İnsan hak ve özgürlüklere sahip olmak insan olmanın ve insan onuruna yakışır bir hayat sürmenin ilk şartıdır. Bir insan onurunu kıracak şeyler yaşaması alında bütün insanlığı yaralar, yaralamalıdır. Çünkü insanı diğer canlılardan ayıran en önemli tarafı, bilinçli ve onurludur. Bunların zedelenmesi esasen insanlık anlayışının zedelenmesi anlamına gelir. Hak, tartışılmaz olan ve herkes tarafından kabul etmesi, sahibine ulaştırılması gereken şeydir. Adalet, hakka saygı gösterilmesini zorunlu kılar. İnsanın hak ve özgürlüklerinin kabulü, bütün insanların hak ve saygınlık açısından eşit ve özgür olarak doğduğu anlayışına dayanır. Bu hak ve özgürlükler, her bir bireye bağımsız seçim yapma ve yeteneklerini geliştirme imkanları sağlar. Herkesin hayatını sürdürmeye, kendi varlığını korumaya ve geliştirmeye hakkı vardır. İnsanı topraktan yaratan, çoğalıp yeryüzüne yayılmasını sağlayan, birbirilerinde huzur bulmaları için eşler yaratan ve aralarında sevgi ve merhamet bağları var eden Allah’tır. Göklerin ve yerin yaratılması, insanların dillerinin ve renklerinin farklı olması, gecelerin uykuya ayrılması, gökten inen yağmurla yeryüzünün yeniden diriltilmesi, göğün ve yerin kendi düzenlerinde durması… hepsi Allah’ın insanların önüne serdiği delileri, akıllara sunduğu işaretleridir: göklerde ve yerde kim ve ne varsa yalnızca O’na aittir, hepsi O’na boyun eğmektedir.

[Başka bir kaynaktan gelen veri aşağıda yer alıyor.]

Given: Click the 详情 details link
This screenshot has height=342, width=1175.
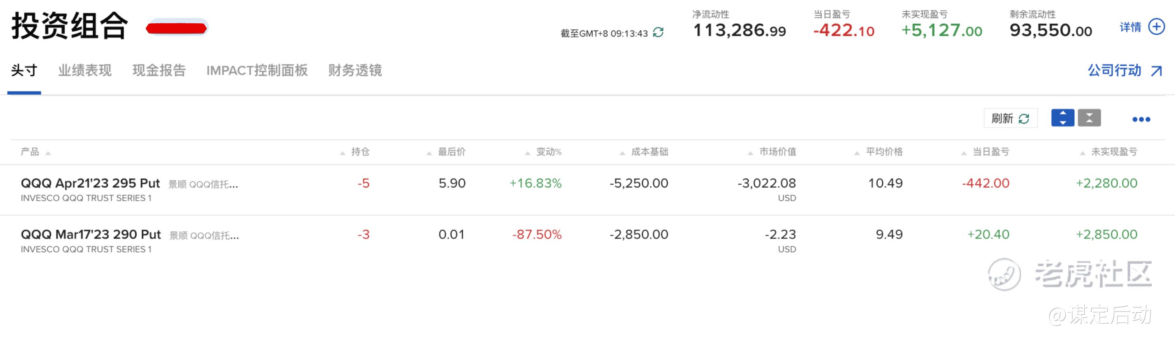Looking at the screenshot, I should 1130,27.
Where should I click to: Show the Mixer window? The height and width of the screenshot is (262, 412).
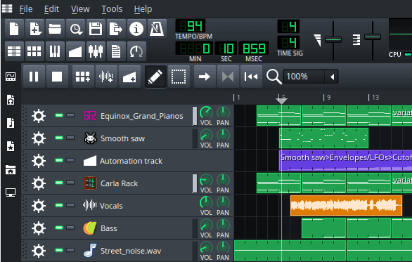coord(96,51)
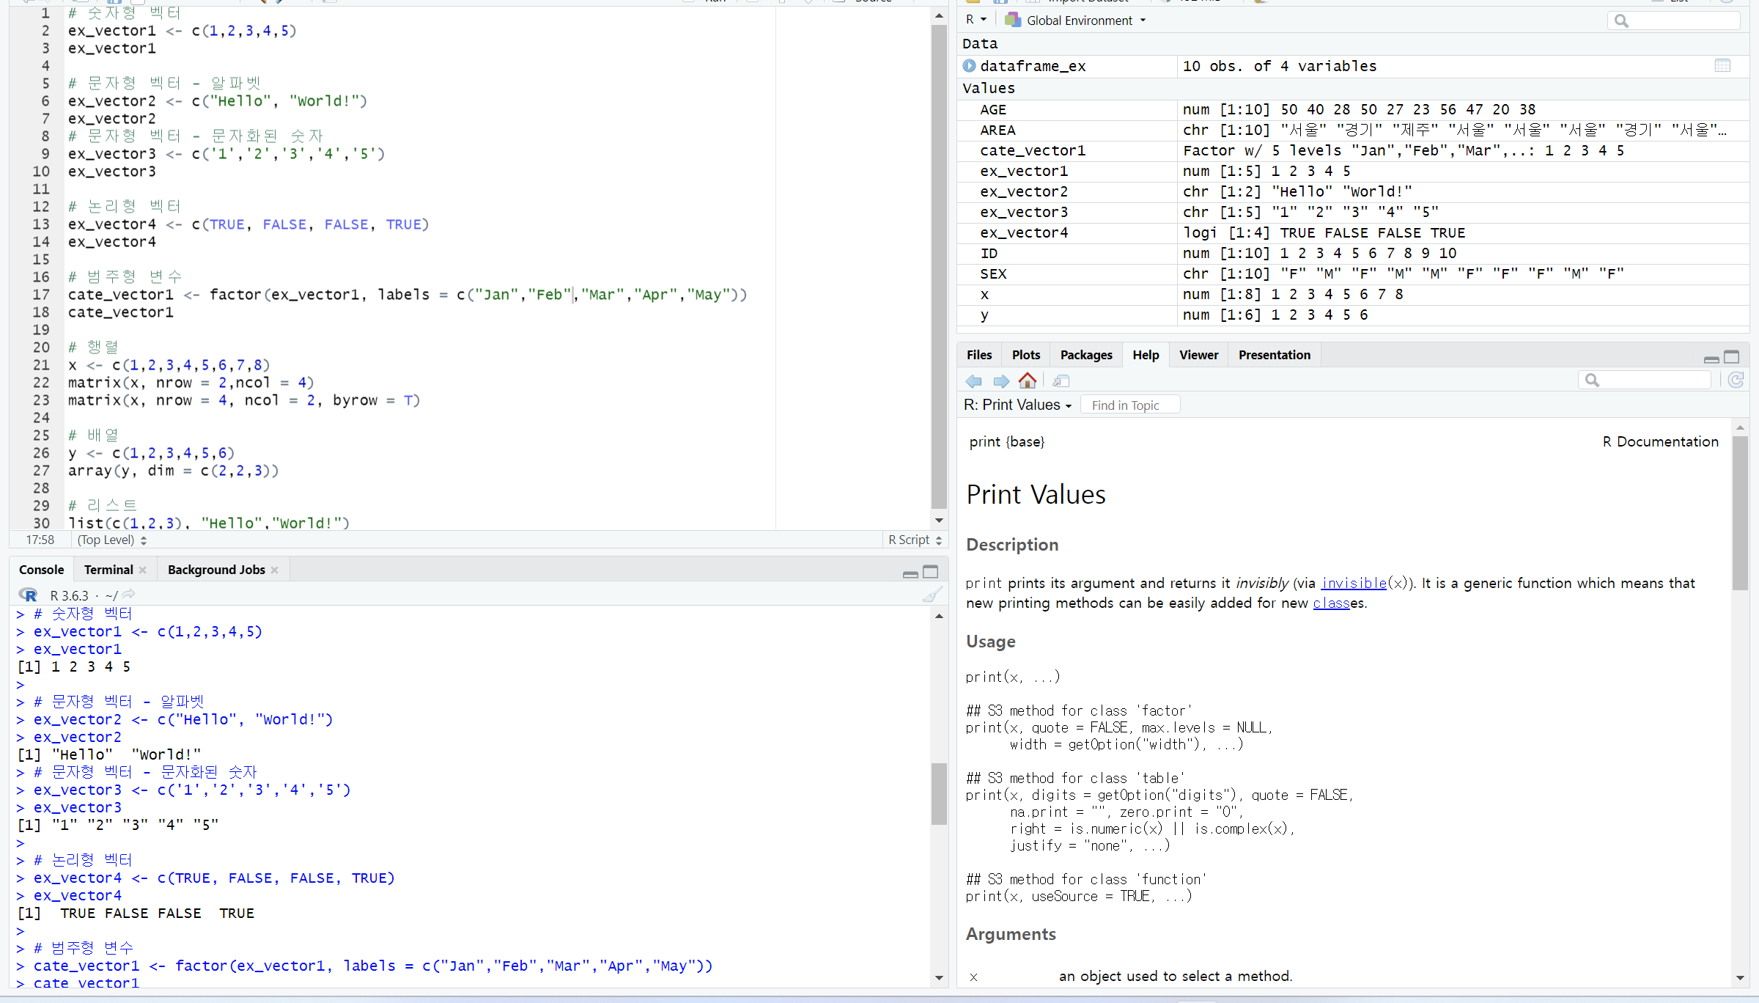Show Help in new window icon
This screenshot has width=1759, height=1003.
point(1061,381)
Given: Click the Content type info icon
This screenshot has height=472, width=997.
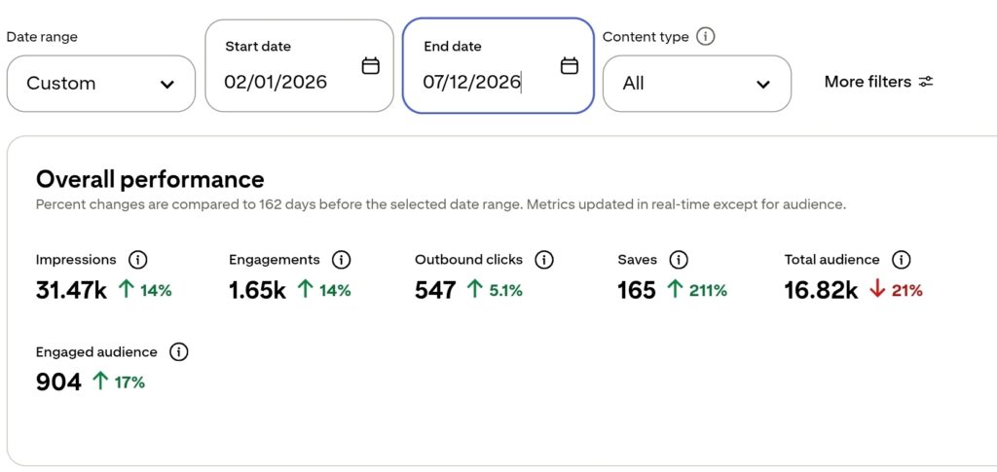Looking at the screenshot, I should 705,37.
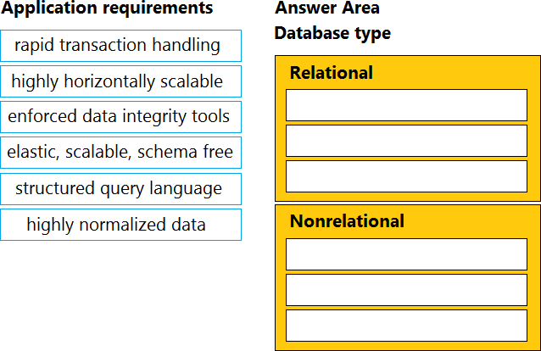Select the second empty Relational slot
The width and height of the screenshot is (541, 351).
coord(406,141)
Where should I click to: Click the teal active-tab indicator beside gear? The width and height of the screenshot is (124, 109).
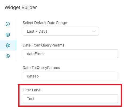(x=16, y=45)
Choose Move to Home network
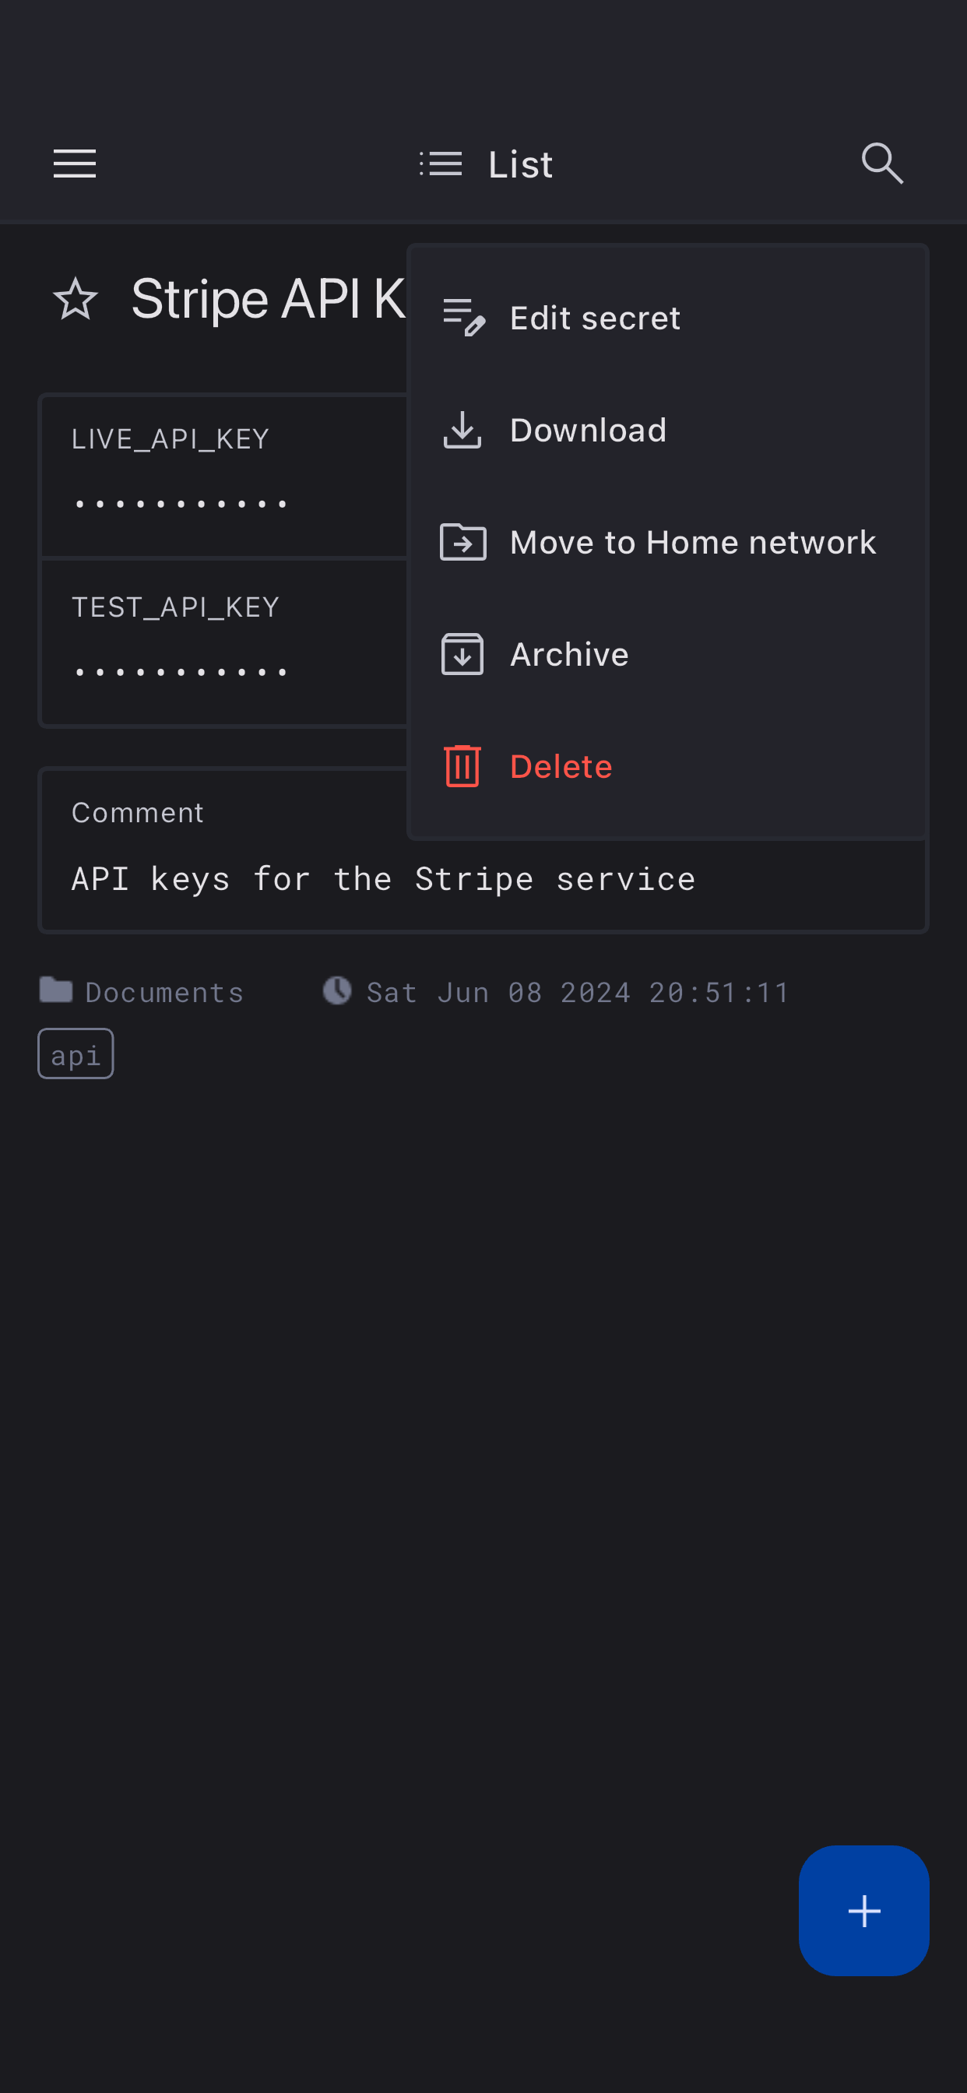Image resolution: width=967 pixels, height=2093 pixels. (x=692, y=542)
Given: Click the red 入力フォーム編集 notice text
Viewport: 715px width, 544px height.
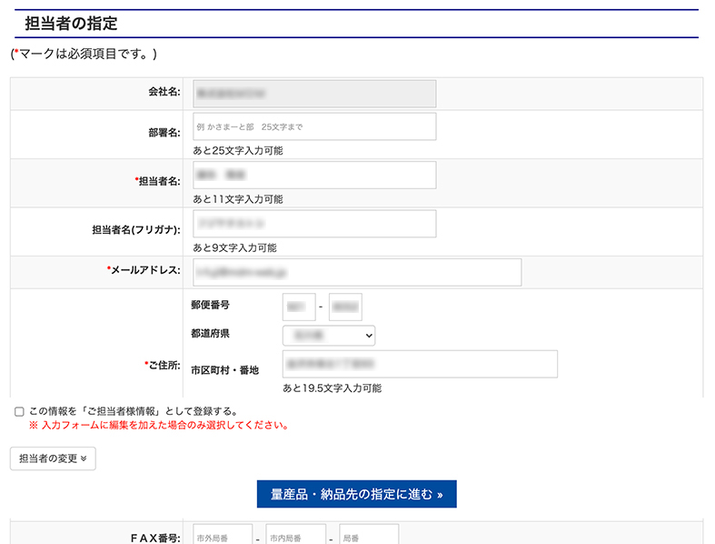Looking at the screenshot, I should coord(159,425).
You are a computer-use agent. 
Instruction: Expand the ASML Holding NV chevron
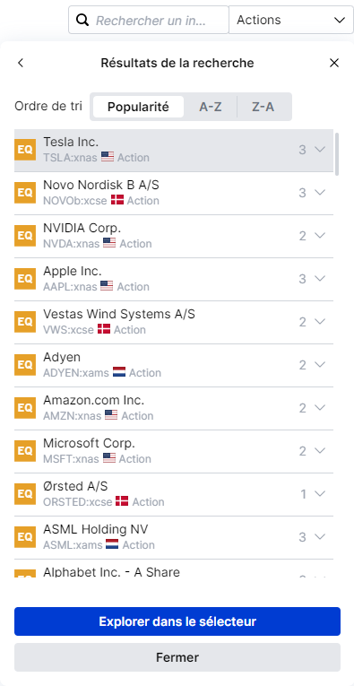point(320,537)
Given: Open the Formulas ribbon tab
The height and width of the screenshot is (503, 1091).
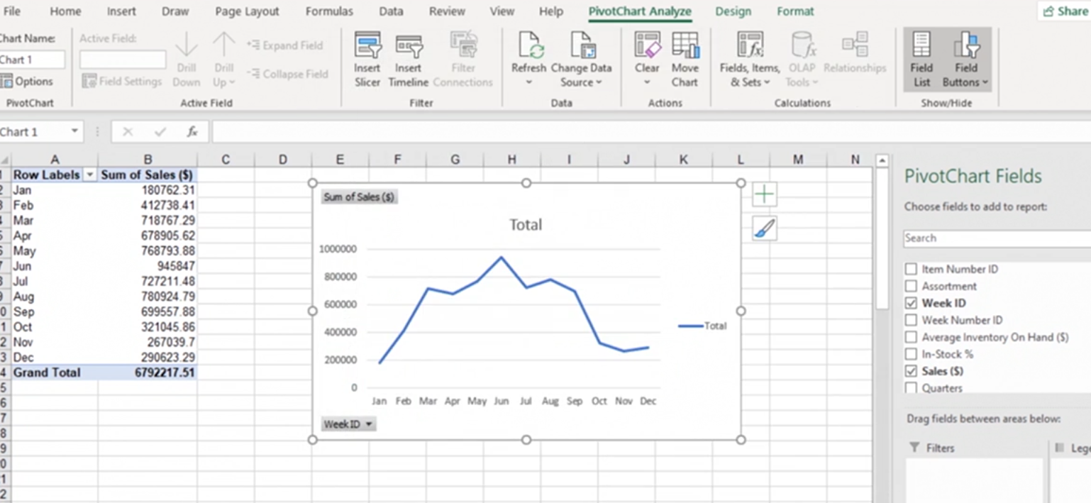Looking at the screenshot, I should 329,11.
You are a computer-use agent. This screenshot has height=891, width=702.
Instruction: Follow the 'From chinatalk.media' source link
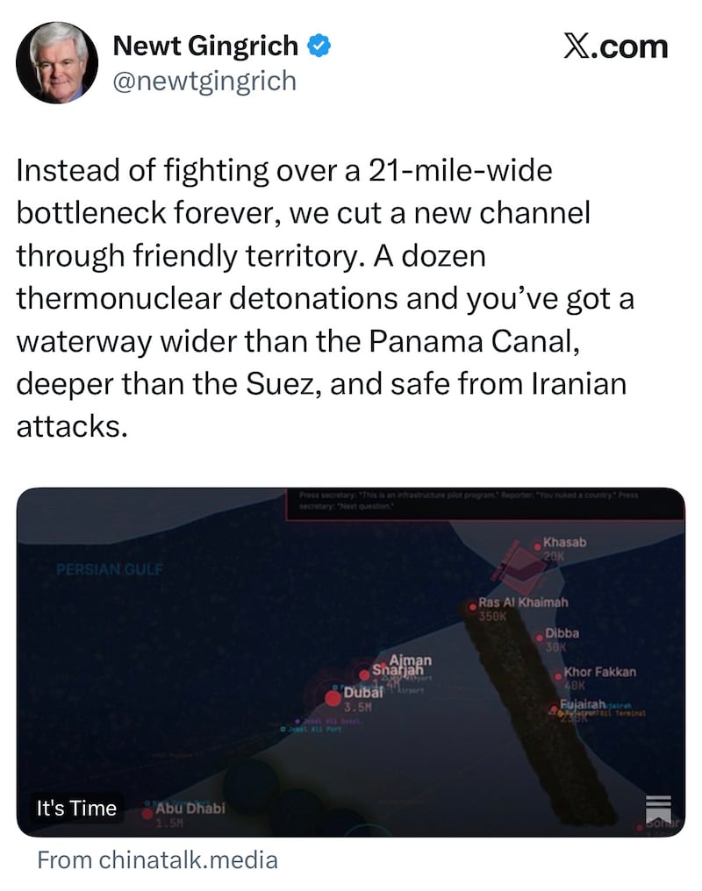coord(157,860)
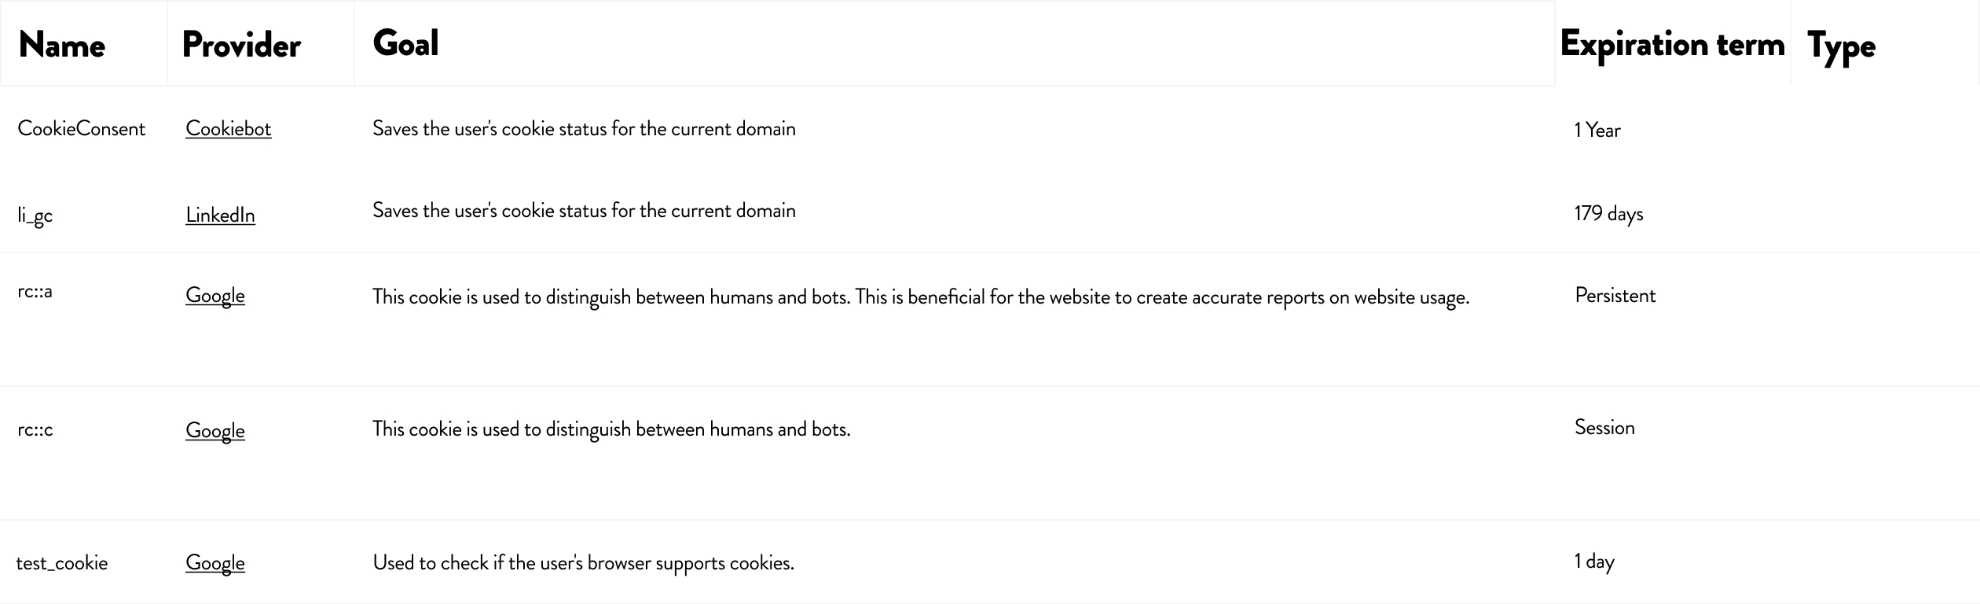Select the rc::c cookie name
Viewport: 1980px width, 604px height.
(x=35, y=430)
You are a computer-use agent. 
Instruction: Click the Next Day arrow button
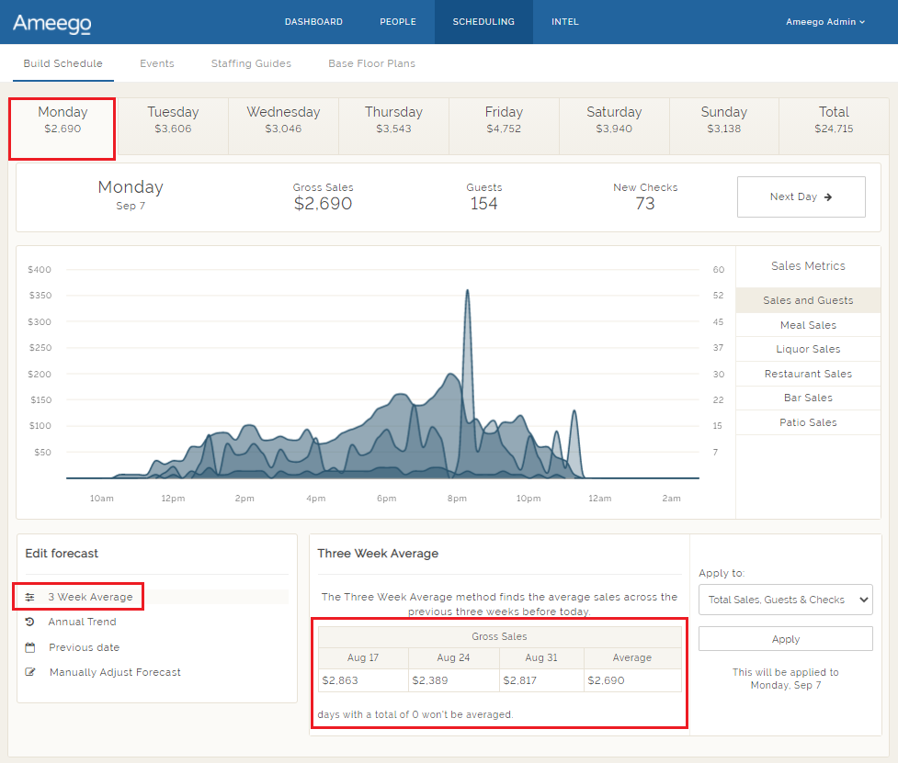(x=800, y=196)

Yaşama ve sağlık hakkına saygılı olmak, “canlı” ya saygının çok daha ötesinde bir anlam taşır, her bir yaratılmışı var edenin Allah olduğu bilinciyle, O’nun bütün bir kainata yaydığı ayetlerinin sürekli farkında olarak bütün mahlukatın varlığına ve bütünlüğüne saygılı olmak ise Allah’a imanın ve O’na tam bir saygının göstergesidir. Yaratılmışların onuruna saldırılmaz. Manevi varlığına saygı duyulması herkesin hakkıdır. Çevrenin korunması ve bunlarla ilgili konularda yeterli bilgiye erişim herkes için bir haktır.